Defend Black Christians’ Civil Rights Now

Former Atlanta Fire Chief Kelvin Cochran (public domain photo via FEMA)
Former Atlanta Fire Chief Kelvin Cochran (public domain photo via FEMA)

In the latest version of the Strange New Respect award, Rick Perry is earning plaudits from the left for his speech on race. Buzzfeed called it “remarkable” and MSNBC called it “interesting”:

“For too long, we Republicans have been content to lose the black vote because we found we didn’t need it to win.
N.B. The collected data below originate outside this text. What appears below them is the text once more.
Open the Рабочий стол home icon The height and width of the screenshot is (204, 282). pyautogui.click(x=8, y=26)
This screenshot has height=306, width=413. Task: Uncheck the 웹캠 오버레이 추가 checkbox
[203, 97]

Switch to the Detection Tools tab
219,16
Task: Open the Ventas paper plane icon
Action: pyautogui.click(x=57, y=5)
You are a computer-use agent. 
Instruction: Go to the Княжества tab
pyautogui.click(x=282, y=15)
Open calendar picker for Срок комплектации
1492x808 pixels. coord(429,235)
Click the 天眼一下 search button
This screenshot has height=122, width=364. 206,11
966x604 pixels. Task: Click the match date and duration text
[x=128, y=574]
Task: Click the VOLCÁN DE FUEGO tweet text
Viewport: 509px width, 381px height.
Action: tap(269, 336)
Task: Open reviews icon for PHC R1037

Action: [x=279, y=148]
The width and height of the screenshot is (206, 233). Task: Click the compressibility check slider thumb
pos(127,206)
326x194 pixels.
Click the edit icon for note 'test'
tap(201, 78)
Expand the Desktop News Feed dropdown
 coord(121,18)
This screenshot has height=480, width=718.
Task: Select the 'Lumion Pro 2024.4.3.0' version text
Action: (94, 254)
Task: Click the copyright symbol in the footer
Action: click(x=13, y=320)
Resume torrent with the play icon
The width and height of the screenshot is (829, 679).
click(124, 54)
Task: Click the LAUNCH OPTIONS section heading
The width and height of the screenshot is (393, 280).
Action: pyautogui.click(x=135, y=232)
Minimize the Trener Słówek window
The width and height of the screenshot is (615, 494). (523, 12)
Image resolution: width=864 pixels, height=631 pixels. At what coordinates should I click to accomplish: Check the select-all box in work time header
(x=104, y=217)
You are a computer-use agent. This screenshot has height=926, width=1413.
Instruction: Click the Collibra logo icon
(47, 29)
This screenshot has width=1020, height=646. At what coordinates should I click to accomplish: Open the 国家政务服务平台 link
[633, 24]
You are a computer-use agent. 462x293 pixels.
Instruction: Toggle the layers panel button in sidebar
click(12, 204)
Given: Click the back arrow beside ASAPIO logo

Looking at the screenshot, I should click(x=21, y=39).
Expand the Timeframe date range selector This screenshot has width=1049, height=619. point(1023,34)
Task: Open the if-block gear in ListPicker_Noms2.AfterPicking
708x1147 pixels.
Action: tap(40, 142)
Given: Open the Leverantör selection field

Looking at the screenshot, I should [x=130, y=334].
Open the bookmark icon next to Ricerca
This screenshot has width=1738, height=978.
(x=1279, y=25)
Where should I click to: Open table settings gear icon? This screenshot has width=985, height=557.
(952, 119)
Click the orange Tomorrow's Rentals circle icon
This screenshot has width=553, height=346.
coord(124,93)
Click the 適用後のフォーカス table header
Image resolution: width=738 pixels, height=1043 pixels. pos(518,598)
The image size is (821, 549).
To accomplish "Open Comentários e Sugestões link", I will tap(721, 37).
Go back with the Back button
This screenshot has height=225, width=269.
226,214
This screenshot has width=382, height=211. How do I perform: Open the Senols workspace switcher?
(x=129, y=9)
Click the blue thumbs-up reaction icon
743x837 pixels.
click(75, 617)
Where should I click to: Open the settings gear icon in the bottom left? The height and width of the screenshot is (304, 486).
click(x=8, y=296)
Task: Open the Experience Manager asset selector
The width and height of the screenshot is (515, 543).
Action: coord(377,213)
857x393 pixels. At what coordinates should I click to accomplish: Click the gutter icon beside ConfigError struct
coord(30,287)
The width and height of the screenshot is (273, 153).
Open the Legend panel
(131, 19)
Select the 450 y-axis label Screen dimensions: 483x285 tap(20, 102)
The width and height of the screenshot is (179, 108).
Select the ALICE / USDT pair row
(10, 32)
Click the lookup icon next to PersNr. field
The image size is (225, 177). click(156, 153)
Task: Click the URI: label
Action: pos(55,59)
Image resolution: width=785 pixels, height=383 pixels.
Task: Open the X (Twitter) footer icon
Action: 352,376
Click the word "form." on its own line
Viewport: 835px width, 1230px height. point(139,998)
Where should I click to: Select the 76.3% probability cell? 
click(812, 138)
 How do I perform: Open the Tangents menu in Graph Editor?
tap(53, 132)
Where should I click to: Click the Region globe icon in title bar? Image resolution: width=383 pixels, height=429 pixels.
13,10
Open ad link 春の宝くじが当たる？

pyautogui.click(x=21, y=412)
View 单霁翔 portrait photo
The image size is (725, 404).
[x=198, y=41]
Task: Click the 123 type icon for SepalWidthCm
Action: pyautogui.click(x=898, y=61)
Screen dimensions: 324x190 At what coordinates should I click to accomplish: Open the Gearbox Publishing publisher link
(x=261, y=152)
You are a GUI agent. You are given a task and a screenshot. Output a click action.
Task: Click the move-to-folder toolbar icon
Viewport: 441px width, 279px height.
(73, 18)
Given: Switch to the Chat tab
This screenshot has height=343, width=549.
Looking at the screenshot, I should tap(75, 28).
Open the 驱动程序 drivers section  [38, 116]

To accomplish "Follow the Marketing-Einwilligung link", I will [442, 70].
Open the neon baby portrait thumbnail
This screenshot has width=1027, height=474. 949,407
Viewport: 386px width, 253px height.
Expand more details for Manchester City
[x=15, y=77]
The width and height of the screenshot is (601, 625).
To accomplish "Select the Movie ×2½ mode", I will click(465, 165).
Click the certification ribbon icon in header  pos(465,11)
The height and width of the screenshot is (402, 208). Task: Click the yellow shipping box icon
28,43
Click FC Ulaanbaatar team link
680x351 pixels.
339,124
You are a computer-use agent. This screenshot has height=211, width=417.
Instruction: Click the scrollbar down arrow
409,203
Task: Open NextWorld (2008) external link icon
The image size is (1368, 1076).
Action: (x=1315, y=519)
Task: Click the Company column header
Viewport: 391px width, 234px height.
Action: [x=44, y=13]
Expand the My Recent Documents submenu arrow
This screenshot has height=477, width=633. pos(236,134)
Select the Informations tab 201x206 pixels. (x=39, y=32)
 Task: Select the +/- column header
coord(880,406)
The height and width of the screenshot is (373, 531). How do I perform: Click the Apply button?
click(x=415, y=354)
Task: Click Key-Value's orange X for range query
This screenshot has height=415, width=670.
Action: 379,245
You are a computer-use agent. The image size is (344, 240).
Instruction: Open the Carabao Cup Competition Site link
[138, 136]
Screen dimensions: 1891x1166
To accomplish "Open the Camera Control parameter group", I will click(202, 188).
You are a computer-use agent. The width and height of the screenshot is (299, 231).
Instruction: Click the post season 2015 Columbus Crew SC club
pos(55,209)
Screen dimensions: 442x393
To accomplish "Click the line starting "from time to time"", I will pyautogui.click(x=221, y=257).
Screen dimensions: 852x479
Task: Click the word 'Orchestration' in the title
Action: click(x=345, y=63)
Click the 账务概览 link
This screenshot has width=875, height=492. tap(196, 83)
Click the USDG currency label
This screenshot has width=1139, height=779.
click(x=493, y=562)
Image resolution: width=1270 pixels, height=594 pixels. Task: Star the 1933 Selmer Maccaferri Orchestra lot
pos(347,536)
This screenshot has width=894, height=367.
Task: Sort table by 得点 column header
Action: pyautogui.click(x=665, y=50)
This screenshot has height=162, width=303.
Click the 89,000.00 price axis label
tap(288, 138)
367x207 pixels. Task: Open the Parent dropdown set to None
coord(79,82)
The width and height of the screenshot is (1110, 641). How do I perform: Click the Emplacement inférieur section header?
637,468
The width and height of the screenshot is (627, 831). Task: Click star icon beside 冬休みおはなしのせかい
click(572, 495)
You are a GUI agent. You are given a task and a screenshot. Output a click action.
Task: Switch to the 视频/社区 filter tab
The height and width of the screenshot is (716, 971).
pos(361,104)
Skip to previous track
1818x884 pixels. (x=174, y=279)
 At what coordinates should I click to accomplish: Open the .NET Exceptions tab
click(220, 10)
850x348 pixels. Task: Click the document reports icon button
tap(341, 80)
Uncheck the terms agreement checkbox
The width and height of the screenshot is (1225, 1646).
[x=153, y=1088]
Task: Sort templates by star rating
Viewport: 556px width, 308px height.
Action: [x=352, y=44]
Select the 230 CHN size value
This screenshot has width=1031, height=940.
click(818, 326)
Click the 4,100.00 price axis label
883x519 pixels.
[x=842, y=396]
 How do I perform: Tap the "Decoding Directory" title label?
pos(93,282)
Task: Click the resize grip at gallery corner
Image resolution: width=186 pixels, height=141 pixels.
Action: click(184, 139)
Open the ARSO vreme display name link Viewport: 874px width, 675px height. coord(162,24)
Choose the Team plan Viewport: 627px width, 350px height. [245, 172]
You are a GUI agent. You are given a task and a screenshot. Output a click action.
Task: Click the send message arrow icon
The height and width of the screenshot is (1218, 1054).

But when we gave up trying to win the support of African Americans, we lost our moral legitimacy as the party of Lincoln, as the party of equal opportunity for all,” Perry said. “It’s time for us once again to reclaim our heritage as the only party in our country founded on the principle of freedom for African Americans.”

From MSNBC’s point of view, conservatism is founded on racial animus and dog whistles thereto, but reporter Steve Benen does raise the key question:

Outreach is great, but what exactly are Republican candidates and officials prepared to say to black voters?

Outreach to Hispanic voters failed in 2012, because the Romney campaign had promised donors that no money would be spent on advertising or outreach on social issues.  Running one a one-legged stool means surrendering the fight for a goodly portion of America’s diverse ethnic voters, especially the new Americans.

But the Democrats’ new insistently aggressive posture towards religion opens up a new opportunity to speak directly to African-Americans not only on their values, but on their interests.

Because in a uncertain economy, it turns out that a disproportionate share of Americans losing their livelihoods because of their religious views (especially on marriage) are Black evangelicals.

Kelvin Cochran is an American success story of whom we all should be proud.  The Atlanta fire chief had pulled himself out of poverty with grit, determination, and a Bible-believing mamma when he was fired for publishing a book for his Bible study class that contained a few sentences reflecting traditional Christian teaching on sexual purity:

“Since God made sex for procreation, he only intended it to be between a man and a women.”

“When a man’s eyes lack spiritual discipline it will lead him to lust for women, lust for other men, covetousness, idolatry and all kind of desires.”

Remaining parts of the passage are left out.